### Input records ###
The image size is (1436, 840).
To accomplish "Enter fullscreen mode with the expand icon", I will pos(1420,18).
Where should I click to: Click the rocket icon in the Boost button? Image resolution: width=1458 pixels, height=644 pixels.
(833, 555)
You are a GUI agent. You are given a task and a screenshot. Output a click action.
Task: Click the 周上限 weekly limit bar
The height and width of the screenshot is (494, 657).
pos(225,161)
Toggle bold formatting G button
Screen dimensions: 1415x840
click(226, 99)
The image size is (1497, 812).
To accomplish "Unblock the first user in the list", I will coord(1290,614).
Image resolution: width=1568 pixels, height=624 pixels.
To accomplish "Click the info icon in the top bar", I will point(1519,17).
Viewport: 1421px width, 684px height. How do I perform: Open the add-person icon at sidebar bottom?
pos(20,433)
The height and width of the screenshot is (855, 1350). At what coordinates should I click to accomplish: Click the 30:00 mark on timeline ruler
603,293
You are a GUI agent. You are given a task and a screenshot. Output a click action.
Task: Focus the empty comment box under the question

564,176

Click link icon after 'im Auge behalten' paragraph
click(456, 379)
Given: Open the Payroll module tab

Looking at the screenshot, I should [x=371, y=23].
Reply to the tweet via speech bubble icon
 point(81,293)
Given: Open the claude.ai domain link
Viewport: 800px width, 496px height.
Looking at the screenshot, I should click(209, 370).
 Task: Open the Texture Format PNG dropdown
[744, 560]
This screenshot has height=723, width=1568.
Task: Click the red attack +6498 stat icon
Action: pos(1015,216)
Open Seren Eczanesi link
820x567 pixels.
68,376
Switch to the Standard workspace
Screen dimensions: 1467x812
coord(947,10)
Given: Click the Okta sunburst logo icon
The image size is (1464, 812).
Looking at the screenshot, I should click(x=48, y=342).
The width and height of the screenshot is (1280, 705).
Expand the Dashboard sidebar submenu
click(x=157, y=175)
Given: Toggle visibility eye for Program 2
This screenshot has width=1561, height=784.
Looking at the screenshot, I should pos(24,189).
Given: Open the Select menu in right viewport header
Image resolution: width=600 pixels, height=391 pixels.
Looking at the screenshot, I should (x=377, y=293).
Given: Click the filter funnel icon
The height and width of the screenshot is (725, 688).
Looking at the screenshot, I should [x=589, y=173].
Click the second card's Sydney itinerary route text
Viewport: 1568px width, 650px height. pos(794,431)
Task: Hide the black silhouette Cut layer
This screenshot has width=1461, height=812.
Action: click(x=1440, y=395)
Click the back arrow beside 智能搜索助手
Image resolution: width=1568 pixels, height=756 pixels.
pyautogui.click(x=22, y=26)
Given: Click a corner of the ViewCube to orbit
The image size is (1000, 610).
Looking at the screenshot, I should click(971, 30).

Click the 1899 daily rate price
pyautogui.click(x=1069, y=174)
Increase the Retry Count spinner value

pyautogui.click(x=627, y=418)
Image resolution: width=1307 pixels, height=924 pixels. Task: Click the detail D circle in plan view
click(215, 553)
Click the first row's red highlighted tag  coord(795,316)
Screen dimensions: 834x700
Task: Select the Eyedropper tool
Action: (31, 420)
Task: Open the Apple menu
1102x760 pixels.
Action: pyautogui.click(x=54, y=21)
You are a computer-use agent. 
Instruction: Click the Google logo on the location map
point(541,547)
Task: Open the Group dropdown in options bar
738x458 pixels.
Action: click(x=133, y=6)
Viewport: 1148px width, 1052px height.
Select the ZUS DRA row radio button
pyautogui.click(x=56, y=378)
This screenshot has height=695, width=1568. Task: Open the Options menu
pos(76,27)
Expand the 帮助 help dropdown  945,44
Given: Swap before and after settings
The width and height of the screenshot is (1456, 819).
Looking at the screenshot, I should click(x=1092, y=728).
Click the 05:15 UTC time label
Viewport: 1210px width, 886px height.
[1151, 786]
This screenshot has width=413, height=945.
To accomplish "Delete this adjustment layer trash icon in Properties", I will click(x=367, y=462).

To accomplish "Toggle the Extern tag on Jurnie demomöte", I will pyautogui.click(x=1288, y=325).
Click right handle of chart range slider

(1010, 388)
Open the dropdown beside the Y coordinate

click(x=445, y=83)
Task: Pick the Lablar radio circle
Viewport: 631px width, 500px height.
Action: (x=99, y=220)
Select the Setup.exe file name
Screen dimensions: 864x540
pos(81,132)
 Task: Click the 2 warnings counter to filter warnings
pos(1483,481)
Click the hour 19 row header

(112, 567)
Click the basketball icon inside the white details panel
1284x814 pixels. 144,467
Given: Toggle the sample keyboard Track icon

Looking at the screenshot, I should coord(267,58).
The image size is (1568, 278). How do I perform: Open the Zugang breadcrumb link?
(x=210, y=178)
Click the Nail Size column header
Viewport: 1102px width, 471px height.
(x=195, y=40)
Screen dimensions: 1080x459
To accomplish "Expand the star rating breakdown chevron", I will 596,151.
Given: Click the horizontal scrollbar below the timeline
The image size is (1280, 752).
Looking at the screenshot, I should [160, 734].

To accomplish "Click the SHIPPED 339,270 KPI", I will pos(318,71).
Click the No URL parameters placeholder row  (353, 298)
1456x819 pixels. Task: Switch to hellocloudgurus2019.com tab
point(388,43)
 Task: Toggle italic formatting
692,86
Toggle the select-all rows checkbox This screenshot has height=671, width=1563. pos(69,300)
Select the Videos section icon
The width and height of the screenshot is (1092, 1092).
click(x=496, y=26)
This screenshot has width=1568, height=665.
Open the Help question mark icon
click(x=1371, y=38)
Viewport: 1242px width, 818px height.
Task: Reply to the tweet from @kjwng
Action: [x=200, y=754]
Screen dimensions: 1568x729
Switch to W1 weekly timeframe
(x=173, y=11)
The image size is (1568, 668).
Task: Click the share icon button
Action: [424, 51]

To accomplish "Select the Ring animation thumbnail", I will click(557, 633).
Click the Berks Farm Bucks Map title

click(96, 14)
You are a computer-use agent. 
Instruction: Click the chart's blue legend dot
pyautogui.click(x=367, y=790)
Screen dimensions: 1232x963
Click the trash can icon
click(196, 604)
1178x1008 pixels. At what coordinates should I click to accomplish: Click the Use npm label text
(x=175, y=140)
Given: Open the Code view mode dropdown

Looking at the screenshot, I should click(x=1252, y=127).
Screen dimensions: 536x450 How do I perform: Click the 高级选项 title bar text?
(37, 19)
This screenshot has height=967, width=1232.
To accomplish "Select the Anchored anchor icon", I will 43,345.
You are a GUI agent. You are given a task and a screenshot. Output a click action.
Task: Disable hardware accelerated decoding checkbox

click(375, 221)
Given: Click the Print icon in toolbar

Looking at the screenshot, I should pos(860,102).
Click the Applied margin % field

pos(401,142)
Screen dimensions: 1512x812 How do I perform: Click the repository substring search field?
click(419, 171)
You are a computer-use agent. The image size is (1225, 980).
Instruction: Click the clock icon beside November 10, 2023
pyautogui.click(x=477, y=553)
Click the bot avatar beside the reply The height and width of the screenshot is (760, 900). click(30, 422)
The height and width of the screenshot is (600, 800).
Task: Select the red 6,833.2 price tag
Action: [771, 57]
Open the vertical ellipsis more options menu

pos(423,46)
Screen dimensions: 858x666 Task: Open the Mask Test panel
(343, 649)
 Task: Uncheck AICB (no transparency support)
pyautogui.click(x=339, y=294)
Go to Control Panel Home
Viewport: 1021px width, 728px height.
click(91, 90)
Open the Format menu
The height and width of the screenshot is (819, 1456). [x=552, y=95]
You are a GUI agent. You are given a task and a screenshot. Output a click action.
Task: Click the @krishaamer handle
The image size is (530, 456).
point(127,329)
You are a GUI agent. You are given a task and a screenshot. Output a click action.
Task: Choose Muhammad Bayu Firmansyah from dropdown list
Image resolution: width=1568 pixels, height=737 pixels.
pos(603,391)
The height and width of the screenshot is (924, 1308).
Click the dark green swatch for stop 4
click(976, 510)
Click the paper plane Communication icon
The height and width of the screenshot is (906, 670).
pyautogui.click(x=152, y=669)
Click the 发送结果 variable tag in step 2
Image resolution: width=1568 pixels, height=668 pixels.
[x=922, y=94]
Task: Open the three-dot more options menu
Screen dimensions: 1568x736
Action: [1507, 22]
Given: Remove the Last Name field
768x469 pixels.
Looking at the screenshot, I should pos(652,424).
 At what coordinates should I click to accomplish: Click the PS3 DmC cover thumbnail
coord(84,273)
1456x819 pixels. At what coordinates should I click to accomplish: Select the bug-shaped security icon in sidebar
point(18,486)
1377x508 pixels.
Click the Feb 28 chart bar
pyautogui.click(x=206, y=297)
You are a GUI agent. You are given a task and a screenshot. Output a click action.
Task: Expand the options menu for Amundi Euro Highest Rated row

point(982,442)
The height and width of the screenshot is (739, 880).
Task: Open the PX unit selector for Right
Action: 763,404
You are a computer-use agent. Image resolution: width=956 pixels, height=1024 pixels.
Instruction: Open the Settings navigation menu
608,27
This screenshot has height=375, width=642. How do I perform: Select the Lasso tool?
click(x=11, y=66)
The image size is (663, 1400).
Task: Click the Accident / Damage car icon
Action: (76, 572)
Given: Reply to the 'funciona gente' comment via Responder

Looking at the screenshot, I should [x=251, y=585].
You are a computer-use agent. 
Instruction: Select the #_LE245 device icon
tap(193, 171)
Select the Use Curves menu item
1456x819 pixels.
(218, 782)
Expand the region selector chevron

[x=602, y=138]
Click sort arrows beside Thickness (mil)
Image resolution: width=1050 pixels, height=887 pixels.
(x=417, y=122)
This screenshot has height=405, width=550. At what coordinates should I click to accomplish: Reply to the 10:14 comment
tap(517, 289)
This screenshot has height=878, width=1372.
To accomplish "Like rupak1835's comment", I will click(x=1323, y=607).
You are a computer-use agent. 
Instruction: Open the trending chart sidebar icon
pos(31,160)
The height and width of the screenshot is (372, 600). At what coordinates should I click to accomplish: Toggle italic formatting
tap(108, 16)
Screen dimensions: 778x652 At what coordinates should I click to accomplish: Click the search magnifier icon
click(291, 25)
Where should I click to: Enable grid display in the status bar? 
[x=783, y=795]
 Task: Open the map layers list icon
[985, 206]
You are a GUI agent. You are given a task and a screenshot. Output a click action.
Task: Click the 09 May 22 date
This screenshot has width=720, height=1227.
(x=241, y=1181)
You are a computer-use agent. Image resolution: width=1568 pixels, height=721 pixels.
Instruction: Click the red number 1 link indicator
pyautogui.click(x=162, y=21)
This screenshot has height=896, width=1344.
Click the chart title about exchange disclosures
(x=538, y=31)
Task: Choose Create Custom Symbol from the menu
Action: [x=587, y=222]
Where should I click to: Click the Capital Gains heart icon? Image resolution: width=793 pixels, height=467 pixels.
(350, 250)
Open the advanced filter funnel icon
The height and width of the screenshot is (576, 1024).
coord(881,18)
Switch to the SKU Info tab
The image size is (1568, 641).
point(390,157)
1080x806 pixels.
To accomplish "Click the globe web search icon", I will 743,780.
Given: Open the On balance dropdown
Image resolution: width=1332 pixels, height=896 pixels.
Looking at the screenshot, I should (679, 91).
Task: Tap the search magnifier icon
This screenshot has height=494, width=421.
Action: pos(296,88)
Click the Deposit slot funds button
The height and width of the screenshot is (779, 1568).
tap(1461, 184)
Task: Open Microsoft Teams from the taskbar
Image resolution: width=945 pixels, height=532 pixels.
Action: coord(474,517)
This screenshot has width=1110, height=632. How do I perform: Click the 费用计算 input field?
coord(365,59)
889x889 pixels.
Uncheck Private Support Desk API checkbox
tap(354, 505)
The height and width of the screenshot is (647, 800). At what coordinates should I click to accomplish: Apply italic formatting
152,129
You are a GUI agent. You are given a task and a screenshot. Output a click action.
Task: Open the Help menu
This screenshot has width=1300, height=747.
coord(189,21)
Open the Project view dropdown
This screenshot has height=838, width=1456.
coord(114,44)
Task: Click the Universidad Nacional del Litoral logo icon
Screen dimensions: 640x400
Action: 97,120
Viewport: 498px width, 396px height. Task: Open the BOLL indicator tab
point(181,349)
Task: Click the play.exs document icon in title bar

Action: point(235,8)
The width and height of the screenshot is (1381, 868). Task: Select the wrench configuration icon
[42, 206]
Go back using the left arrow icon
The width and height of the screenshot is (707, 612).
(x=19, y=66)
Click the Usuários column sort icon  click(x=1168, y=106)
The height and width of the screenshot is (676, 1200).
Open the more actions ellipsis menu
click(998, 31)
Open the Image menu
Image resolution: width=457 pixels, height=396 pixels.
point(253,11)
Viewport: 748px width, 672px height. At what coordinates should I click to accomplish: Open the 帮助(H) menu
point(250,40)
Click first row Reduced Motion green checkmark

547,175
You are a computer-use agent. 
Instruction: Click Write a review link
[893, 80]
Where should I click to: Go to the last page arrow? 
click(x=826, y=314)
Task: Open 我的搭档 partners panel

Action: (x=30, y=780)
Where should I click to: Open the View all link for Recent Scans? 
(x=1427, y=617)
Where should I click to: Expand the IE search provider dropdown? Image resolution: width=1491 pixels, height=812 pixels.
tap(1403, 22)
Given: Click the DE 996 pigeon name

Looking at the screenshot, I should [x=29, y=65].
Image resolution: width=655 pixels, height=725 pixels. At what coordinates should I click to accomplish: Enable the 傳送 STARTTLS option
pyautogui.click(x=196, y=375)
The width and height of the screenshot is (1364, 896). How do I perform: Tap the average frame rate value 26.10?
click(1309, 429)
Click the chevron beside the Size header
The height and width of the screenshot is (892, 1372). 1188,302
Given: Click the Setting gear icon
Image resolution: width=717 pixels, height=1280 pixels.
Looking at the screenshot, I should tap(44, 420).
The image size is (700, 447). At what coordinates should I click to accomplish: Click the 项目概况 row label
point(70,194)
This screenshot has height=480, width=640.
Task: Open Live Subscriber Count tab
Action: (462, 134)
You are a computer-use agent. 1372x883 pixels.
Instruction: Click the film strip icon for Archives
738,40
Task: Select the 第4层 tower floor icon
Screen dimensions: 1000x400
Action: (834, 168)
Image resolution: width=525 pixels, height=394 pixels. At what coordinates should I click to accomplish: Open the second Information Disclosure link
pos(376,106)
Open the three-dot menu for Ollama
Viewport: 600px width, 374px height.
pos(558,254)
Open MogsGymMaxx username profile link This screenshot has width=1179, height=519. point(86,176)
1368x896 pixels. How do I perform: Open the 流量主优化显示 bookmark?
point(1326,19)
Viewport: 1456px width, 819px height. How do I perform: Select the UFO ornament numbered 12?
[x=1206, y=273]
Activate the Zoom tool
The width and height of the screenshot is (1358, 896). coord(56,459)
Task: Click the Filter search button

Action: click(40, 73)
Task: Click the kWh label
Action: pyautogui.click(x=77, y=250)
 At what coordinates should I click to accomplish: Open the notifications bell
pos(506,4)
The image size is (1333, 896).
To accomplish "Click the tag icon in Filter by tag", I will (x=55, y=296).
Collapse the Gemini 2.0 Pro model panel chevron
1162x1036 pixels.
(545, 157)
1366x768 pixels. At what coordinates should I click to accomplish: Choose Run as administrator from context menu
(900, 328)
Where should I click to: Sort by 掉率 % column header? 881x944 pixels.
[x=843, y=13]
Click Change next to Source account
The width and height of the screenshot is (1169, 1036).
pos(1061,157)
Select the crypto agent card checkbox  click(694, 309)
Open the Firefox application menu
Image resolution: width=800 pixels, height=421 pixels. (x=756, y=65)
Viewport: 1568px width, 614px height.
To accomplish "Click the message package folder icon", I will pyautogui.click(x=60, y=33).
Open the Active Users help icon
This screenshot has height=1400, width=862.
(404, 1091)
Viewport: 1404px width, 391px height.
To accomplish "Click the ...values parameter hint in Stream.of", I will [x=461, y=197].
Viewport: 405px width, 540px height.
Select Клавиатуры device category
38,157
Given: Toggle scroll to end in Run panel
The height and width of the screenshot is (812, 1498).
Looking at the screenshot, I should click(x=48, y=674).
###
**Problem to work on:** Please rewrite the data from the line containing "Task: Click the 2" through the line containing "I will 596,151.", substituting "football" for "basketball" and keeping everything else the same.

**Solution to the problem:**
 Task: Click the 2 warnings counter to filter warnings
pos(1483,481)
Click the hour 19 row header

(112, 567)
Click the football icon inside the white details panel
1284x814 pixels. 144,467
Given: Toggle the sample keyboard Track icon

Looking at the screenshot, I should coord(267,58).
The image size is (1568, 278). How do I perform: Open the Zugang breadcrumb link?
(x=210, y=178)
Click the Nail Size column header
Viewport: 1102px width, 471px height.
(x=195, y=40)
Screen dimensions: 1080x459
To accomplish "Expand the star rating breakdown chevron", I will 596,151.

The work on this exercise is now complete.